I've got an old Krone KR 250 that makes a little bit bigger bale. If I remember right the KR 125 makes a 4 X 4 bale. I don't do many rounds but I like it because it will roll up pretty much anything. Density of the bale depends on how many horses you put in front of it and it will make a decent bale with a 50 hp tractor. I would expect your bales to weigh in the 600-650 range, but that's a guess. Look on top around the hinge for rusting if it's been left outside, the bearings on the chain slats, and the chains. Sorry, I don't know anything about the netwrap on that machine. Other than that, they are pretty much bullet proof.


----------



## TheFastMan (Sep 3, 2011)

Thanks! It has been left outside at the dealer for probably more than a year now, so I'll check those out. Is net wrap pretty universal? I mean, can I just buy it from the NH dealer or is there some special rolls for Krone?
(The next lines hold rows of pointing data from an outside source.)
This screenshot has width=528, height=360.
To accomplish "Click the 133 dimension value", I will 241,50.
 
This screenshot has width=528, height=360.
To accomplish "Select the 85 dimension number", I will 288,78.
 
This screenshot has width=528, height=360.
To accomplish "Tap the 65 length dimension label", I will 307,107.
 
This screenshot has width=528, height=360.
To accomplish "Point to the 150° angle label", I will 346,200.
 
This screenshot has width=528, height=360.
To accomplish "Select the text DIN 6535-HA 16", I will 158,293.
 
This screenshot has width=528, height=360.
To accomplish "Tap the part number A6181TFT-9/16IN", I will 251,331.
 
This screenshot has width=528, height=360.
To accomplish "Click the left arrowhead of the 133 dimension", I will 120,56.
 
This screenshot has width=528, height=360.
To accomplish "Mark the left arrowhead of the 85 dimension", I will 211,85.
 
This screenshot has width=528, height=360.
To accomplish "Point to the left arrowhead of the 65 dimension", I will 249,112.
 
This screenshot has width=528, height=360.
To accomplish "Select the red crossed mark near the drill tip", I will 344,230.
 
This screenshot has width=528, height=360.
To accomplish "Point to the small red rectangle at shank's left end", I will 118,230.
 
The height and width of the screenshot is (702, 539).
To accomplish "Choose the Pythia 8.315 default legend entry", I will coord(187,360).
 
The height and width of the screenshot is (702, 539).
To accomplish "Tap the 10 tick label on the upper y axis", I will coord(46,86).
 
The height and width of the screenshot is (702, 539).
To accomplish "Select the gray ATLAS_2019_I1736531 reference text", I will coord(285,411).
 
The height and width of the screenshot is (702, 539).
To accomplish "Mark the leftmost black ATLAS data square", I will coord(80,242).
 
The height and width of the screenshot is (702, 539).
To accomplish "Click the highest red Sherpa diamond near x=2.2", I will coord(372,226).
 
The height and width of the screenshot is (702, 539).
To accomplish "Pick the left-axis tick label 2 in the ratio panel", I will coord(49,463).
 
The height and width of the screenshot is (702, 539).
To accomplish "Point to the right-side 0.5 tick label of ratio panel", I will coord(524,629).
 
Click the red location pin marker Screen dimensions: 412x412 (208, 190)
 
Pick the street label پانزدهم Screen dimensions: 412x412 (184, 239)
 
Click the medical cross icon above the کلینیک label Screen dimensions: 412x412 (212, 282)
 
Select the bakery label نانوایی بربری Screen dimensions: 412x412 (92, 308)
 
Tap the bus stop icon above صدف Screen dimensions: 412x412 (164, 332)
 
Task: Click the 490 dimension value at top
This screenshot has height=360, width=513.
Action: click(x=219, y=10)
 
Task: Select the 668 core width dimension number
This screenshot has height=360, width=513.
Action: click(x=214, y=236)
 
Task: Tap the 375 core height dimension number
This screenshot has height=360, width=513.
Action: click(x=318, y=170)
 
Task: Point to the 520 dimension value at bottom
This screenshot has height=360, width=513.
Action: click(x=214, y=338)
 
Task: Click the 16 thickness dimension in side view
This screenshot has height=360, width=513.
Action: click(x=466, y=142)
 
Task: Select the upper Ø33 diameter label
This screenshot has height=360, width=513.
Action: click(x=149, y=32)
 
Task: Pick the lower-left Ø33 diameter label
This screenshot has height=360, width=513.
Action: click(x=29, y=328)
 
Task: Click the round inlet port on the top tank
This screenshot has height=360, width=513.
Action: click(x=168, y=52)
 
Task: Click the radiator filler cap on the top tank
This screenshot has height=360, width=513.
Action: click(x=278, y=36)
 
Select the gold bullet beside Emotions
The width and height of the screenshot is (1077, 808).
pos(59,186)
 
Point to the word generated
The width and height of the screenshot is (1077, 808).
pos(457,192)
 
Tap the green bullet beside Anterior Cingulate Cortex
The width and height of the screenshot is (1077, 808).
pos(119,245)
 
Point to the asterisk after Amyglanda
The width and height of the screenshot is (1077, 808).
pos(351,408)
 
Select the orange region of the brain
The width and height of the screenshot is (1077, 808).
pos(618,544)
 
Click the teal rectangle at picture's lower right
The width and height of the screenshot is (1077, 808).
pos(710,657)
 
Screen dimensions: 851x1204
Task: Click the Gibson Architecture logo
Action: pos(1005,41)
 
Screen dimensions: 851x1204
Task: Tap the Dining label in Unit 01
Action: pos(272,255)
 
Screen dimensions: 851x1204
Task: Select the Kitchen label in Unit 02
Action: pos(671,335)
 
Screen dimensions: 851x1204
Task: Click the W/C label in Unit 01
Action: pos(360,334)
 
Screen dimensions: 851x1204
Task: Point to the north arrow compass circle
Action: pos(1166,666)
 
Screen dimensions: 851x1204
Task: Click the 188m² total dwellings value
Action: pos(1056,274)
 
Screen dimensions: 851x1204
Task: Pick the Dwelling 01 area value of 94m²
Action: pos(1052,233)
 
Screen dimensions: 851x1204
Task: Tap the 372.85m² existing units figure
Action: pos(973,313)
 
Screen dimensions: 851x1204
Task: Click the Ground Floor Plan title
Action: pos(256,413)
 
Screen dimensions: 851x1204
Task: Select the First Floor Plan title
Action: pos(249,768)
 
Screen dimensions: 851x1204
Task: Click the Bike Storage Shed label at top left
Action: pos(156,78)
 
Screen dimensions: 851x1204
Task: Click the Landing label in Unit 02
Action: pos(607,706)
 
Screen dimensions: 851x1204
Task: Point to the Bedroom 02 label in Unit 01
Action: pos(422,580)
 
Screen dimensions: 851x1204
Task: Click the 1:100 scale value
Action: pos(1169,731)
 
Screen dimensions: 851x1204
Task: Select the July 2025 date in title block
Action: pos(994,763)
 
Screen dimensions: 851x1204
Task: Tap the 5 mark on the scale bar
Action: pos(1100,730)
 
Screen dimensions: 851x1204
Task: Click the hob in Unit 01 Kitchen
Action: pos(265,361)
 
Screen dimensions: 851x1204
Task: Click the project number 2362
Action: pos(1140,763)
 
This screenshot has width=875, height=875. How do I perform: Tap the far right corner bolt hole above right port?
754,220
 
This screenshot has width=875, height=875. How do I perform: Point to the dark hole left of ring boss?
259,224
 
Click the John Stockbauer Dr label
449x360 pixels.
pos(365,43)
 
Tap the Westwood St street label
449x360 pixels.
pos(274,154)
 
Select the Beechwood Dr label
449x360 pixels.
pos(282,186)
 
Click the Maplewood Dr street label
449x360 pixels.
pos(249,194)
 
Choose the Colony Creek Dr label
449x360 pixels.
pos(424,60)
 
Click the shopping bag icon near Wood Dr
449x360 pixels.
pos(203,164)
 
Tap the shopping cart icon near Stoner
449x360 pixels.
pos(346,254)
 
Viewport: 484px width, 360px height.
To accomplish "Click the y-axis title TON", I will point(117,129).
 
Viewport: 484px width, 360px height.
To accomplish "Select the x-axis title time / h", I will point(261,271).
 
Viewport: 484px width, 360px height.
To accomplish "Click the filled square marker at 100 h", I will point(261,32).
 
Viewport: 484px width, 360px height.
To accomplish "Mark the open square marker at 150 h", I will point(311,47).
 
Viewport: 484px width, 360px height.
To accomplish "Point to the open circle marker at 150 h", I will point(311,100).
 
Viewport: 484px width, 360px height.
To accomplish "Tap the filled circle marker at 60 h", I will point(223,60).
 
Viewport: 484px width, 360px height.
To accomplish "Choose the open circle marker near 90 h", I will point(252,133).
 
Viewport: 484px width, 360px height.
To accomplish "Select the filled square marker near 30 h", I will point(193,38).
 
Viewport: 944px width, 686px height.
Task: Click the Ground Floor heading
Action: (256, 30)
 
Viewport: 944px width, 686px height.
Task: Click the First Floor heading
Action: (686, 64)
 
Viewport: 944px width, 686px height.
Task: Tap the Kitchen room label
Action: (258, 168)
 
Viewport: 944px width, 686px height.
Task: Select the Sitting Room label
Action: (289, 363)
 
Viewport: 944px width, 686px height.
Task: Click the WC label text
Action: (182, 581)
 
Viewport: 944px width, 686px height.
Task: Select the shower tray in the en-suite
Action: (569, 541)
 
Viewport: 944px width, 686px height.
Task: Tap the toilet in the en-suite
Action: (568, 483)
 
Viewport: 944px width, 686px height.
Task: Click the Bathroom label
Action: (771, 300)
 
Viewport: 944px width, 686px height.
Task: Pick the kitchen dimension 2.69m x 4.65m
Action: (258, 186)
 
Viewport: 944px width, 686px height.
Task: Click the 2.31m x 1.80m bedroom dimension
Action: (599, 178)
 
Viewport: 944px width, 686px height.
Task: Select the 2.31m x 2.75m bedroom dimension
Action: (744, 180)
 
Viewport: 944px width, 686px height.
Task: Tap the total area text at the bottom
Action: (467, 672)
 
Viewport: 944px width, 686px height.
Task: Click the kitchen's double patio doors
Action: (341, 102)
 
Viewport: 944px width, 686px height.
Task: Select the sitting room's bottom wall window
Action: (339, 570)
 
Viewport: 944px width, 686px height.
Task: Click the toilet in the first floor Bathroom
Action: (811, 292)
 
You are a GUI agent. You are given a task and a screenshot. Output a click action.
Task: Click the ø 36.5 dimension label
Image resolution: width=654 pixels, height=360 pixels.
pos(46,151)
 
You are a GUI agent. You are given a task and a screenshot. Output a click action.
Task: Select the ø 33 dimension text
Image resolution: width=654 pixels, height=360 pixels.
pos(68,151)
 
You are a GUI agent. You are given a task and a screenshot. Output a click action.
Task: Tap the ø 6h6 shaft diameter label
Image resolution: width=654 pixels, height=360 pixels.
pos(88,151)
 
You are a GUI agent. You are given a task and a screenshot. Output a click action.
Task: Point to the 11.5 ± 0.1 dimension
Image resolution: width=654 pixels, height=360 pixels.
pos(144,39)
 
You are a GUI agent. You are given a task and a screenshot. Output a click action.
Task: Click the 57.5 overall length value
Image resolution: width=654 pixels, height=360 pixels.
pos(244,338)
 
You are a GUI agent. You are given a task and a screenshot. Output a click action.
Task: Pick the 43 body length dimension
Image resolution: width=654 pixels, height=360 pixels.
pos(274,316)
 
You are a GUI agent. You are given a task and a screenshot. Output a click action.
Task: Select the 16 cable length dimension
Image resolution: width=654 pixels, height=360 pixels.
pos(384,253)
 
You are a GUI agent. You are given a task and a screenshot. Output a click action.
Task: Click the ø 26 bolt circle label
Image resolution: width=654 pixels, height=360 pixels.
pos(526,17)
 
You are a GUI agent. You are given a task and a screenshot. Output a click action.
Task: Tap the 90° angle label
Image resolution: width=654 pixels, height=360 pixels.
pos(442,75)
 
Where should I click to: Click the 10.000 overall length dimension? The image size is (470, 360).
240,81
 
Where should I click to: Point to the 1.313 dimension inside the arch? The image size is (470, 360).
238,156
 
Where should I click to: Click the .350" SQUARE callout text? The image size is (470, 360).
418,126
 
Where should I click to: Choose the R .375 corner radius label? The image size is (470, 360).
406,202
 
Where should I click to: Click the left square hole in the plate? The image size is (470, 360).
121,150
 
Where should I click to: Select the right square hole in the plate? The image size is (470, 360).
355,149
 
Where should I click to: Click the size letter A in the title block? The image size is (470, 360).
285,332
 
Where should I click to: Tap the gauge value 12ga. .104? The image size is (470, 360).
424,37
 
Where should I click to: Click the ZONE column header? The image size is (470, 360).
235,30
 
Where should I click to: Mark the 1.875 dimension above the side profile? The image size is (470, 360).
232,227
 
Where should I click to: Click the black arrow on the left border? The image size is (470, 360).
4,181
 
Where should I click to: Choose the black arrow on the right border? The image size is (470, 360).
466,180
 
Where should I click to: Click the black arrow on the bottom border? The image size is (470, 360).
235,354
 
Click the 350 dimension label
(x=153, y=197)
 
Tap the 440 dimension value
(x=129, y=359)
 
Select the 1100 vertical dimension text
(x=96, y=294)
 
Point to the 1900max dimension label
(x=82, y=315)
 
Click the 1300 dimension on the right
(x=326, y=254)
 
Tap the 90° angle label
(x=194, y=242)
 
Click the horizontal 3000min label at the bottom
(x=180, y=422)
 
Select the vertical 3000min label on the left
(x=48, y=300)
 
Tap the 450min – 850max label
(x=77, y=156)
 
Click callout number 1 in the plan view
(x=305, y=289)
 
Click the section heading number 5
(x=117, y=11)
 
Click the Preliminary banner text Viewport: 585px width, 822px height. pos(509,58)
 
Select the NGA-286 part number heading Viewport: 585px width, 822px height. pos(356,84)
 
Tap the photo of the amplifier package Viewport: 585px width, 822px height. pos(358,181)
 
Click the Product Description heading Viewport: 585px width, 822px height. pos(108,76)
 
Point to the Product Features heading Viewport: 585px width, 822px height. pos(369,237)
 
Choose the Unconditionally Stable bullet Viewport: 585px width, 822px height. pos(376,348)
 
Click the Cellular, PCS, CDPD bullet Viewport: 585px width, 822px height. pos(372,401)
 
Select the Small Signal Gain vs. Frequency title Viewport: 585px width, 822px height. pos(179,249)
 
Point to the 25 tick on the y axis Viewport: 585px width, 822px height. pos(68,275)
I have a 48 PTO HP tractor I'll be running it with, but have about a 38 engine HP tractor for backup. Krone lists 34 PTO HP minimum for this baler. It looks like it has hydraulic lift on the pickup and a single acting cylinder for the gate which runs through a three-way valve. Kind of an interesting setup, but it looks like this baler has everything I've been looking for in one. Maybe I'll go pester the sales guys on Tuesday.


----------



## Blue Duck (Jun 4, 2009)

My KR160 can use the regular 6200 ft rolls. The diameter on the 9800 ft rolls is to big and hits the bottom of the twine box. I have been happy with my baler but I would like a heavier bale.


----------